Provide ability to sync fields back to LDAP directory

[blaubaer]

Give a user and admin the chance to edit fields in confluence (example mobile phone) and sync it back to the LDAP directory. In this case the administrators and users have a easy user interface to edit their data.

[feisley]

A couple thoughts: First this assumes that the directory is placed in read/write mode, otherwise it wont allow updates to push to LDAP.

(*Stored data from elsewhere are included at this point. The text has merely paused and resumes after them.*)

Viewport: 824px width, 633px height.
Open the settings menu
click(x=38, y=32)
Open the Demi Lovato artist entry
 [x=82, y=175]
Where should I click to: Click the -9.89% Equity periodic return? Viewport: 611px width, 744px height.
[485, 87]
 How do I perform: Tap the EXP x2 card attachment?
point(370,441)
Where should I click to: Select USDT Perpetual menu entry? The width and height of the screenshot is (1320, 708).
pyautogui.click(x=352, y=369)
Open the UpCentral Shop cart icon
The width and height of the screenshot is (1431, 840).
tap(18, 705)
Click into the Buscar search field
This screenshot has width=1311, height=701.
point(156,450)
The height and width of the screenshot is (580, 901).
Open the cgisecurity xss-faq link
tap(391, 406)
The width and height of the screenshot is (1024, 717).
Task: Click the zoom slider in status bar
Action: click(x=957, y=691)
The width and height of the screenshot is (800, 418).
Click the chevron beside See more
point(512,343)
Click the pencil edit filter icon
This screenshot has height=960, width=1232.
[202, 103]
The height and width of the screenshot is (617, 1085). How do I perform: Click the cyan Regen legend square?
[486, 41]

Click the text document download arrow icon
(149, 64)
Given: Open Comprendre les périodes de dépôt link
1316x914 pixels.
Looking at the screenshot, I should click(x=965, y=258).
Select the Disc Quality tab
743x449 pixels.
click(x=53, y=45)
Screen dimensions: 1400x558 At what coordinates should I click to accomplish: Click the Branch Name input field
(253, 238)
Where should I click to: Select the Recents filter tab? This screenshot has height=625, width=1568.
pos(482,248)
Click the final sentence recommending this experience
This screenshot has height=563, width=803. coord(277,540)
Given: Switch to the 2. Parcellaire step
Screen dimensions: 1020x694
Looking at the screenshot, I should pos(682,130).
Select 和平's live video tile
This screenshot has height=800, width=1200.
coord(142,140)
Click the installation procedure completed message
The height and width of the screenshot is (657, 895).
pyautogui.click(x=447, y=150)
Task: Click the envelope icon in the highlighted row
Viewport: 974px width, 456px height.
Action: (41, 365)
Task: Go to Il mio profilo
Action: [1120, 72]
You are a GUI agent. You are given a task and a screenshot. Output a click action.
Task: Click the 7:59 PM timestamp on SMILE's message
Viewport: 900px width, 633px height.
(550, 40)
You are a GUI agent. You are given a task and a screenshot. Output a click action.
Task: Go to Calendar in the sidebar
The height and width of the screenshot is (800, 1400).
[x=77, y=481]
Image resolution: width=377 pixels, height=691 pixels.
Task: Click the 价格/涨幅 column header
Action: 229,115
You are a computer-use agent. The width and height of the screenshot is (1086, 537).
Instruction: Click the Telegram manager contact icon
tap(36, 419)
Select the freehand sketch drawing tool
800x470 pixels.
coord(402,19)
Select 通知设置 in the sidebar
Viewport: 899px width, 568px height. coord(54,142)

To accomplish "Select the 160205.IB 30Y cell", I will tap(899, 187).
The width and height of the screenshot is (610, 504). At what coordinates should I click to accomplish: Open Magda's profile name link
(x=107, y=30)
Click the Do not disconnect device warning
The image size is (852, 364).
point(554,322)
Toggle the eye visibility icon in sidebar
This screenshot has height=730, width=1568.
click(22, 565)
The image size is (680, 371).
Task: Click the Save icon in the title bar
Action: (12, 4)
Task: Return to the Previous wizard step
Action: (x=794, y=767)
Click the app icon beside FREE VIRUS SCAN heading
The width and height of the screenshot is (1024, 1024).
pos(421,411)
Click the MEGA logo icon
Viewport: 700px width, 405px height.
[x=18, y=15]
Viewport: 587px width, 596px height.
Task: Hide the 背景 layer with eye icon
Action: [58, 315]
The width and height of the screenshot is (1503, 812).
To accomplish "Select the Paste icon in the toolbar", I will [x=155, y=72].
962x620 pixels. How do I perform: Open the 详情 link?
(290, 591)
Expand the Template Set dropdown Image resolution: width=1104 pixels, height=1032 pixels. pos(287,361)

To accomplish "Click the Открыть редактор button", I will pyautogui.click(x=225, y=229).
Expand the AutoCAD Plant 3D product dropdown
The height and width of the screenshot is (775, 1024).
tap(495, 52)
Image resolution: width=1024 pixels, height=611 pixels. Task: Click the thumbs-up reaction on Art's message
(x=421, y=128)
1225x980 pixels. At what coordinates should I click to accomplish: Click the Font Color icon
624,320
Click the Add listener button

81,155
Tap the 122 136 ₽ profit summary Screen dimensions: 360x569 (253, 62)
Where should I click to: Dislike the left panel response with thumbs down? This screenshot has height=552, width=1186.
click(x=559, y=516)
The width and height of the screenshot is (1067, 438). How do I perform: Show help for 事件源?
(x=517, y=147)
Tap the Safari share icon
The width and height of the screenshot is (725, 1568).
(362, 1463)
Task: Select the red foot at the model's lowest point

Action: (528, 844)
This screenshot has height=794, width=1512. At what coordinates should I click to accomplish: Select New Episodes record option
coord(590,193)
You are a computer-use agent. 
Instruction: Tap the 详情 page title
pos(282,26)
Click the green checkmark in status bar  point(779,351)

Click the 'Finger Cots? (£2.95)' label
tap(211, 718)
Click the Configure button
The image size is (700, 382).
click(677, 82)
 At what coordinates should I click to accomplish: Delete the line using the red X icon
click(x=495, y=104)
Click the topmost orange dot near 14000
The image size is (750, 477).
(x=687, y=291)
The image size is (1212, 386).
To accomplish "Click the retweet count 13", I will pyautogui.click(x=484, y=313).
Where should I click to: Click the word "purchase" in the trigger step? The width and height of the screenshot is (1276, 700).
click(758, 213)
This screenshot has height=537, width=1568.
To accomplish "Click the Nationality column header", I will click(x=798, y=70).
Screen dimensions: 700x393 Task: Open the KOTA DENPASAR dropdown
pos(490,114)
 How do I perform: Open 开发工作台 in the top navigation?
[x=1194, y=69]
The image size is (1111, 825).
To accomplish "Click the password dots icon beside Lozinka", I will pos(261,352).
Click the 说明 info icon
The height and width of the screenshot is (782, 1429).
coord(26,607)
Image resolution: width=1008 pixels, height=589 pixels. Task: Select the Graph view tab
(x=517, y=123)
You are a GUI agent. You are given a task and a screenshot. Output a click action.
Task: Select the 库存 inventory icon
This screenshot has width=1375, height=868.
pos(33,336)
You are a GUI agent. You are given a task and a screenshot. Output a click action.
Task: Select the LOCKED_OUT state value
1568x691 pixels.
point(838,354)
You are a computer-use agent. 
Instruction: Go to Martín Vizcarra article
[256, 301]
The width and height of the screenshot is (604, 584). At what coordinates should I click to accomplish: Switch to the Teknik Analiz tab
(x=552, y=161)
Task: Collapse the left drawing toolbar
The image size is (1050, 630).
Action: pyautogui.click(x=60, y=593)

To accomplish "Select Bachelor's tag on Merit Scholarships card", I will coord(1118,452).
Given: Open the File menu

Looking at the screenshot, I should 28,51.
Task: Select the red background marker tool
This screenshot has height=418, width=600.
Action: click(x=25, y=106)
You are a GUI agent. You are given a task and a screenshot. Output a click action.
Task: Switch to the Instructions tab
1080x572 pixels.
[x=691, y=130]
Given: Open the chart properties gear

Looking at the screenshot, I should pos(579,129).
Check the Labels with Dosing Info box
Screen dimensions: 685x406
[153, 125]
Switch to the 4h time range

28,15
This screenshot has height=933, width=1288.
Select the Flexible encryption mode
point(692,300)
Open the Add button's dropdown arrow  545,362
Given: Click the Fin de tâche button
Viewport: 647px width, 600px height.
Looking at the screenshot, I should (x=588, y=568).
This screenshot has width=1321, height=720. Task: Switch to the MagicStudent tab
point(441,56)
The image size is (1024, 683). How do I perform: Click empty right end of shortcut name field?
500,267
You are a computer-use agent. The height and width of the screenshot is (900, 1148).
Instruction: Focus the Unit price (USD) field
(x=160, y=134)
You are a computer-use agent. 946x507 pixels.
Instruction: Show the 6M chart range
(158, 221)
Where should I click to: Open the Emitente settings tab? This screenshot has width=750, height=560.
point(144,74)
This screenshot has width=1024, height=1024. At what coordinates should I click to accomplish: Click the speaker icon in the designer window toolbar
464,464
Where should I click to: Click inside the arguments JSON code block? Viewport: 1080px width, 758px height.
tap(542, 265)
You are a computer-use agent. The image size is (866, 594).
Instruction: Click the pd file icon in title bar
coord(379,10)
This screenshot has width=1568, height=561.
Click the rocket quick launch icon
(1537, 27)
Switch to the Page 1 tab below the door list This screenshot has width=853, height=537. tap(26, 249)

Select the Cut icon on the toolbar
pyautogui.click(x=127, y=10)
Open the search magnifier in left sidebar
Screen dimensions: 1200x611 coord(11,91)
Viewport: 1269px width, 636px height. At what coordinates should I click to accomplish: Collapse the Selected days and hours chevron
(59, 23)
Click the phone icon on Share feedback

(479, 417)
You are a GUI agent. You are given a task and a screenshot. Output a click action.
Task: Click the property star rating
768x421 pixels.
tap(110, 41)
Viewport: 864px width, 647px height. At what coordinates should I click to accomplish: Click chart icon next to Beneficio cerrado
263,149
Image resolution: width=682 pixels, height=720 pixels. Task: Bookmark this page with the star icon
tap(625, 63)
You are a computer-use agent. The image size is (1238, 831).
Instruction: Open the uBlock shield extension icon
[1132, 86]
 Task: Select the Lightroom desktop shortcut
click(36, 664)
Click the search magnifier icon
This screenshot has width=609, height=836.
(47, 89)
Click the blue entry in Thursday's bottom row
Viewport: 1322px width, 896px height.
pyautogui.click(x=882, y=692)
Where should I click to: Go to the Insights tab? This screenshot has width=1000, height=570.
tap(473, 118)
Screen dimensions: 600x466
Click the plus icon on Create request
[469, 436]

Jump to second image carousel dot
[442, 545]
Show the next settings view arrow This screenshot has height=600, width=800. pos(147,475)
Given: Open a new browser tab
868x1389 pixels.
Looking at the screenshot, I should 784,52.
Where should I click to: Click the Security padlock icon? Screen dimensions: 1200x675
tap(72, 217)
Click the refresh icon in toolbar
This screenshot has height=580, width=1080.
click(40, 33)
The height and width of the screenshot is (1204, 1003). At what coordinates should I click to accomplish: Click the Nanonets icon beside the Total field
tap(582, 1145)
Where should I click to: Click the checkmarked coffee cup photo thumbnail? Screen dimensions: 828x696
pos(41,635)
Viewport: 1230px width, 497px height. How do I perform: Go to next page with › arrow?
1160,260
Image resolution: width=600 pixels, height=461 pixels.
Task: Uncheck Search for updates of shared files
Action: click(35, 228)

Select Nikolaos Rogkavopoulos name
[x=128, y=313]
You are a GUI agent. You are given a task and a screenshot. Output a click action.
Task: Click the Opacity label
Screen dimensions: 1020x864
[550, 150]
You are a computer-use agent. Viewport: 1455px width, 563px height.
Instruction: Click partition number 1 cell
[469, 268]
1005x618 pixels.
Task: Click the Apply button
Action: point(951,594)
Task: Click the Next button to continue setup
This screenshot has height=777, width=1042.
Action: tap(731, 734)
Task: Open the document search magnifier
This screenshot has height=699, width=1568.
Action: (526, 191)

If it is enabled for read/write, will it be possible to restrict who can edit a specific field? For example allow a user to edit their phone number, but do not let them edit their email.

[blaubaer]

I think keep it stupid simple. ;) If the access rights allow to edit a field for the current user who edit a field and the push back function for this field is enabled, then it will be pushed back. An extra access layer only for push back function will be confusing for every one. Or?

[feisley]

So we already can specify if the user is allowed to modify vs an admin. So the only change would be an attribute to the field that defines if it is allowed to push back? Or would we simply assume any field change on a read/write directory would get pushed?

[blaubaer]

Did you mean: If we enable the push back function for Adam global, the directory is read/write and a user can edit a field this field also will be pushed back on edit this field?

[feisley]

I am asking if the push back function is enabled globally or on a per field basis.

[blaubaer]

Mhh... that's the question. Will it be to much configuration if we make it editable per field - I think it is enough to make this global and follow the mentioned assumptions.

[feisley]

I agree, worse case you simply specify on the field that no one is allowed to edit it that should cover restricting a single field. I see little reason to allow a field to be edited but leave it out of sync with the directory.

[blaubaer]

Ok this feature will be also a little hack. I love Atlassian that they provide a so good API to interact with the directories. If you see my code you know what I mean. But no problems; no challenges. ;-)

[feisley]

Thought of a potential snag with this: With the current design the Velocity template is applied and then the result is presented in the view and editor. Given that the template is one way, if a user makes an edit to a field with a template, how would the system be able to translate that back to the raw field?

[blaubaer]

Yeah. This is no simple thing. I think the way that the velocity tempates are applied to the data from the active directory have to be removed. The velocity templates have to be only applied to the output. This makes it also easier for #7. There is a sample problem. How to deal with it.

The solution could be the views, that combine multiple elements for the output. Same like #29 where we move the order and <group> to the views.

The result will be that in the edit mode of the elements you never edit a view. You edit the plain elements and this could be easy synchronized with the LDAP directory because there are in the same format.

But also here: Structure change will be required. :-/

[pcernocky]

This feature would be really nice...